When most people hear that phrase, they assume that it means that if a man and a woman are equally qualified and are doing the same job, the man gets paid more. That’s not the case, however. If that happens, it’s illegal.
The statistics cited by Sen. Mikulski and others are looking at a different issue. As the president of the Independent Women’s Forum, Carrie Lukas, explains:
The wage gap statistic, however, doesn’t compare two similarly situated co-workers of different sexes, working in the same industry, performing the same work, for the same number of hours a day. It merely reflects the median earnings of all men and women classified as full-time workers.

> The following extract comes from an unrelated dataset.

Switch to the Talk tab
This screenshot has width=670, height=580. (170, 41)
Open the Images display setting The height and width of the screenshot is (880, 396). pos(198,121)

The Department of Labor’s Time Use Survey, for example, finds that the average full-time working man spends 8.14 hours a day on the job, compared to 7.75 hours for the full-time working woman. Employees who work more likely earn more. Men working five percent longer than women alone explains about one-quarter of the wage gap….
Women tend to seek jobs with regular hours, more comfortable conditions, little travel, and greater personal fulfillment. Often times, women are willing to trade higher pay for jobs with other characteristics that they find attractive.

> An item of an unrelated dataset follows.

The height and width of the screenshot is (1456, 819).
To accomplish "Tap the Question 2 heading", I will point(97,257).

Men, in contrast, often take jobs with less desirable characteristics in pursuit of higher pay. They work long hours and overnight shifts. … Such jobs pay more than others because otherwise no one would want to do them.

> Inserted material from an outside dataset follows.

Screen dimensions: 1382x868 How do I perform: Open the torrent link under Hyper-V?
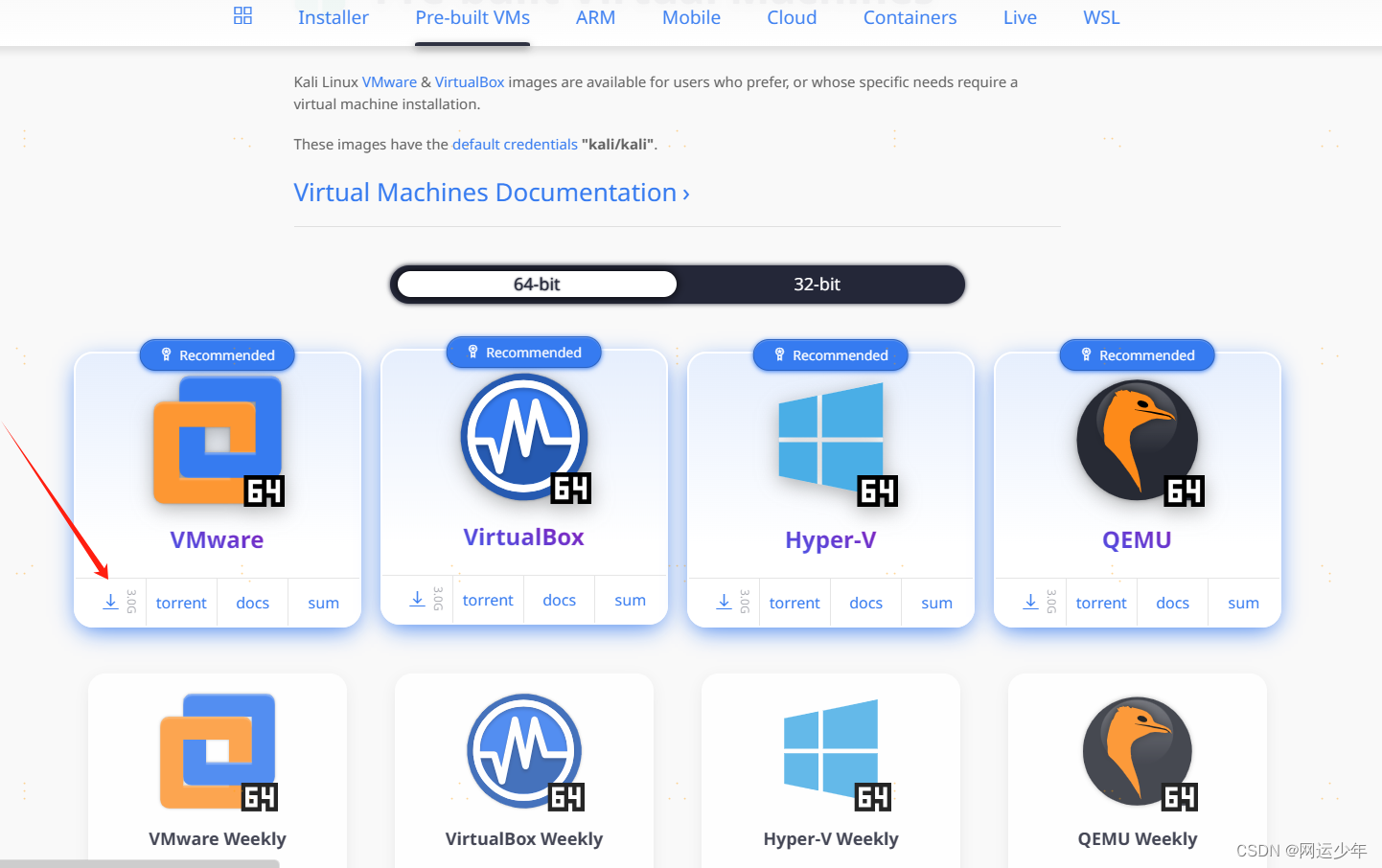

Unsurprisingly, children play an important role in men and women’s work-life decisions. Simply put, women who have children or plan to have children tend to be willing to trade higher pay for more kid-friendly positions. In contrast, men with children typically seek to earn more money in order to support children, sometimes taking on more hours and less attractive positions to do so.
When advocates claim that women don’t get “equal pay for equal work,” they are making an assumption about what “equal work” is. They want to use a bureaucratic calculation to second-guess the actions of employers who offer the wages and employees who accept them.
Lawrence Reed tackles the problems with this:
The idea is that individual workers who perform jobs of substantially comparable value to their employer should be paid similar wages. If the work done by an accountant is deemed to be as valuable to an employer as that done by a typist, for example, the law would require the two employees to earn the same wage. In Minnesota, firefighters in the city of St. Paul were ranked as having the comparable worth of the city’s librarians.
When many people seek employment in an occupation for which there is declining demand, the tendency in free markets is for wages to fall, sending a signal that people should look for a different line of work. Likewise, wages rise during a labor shortage, sending a signal that more people are needed.
A comparable worth scheme imposed on private sector employers would arbitrarily and effectively abolish the role of supply and demand in the labor market. Conditions in the market wouldn’t matter, because some authority’s “calculation” of the value of one job compared to another would take their place by force of law.
Sen. Mikulski is peddling flawed legislation that is based on the public’s misunderstanding of what “equal pay for equal work” means. It’s already against the law for an employer to pay a woman less than a man just because that worker is a woman. There’s no need to get the government more involved in “fixing” a situation that results from the individual choice of workers, not the discrimination of employers.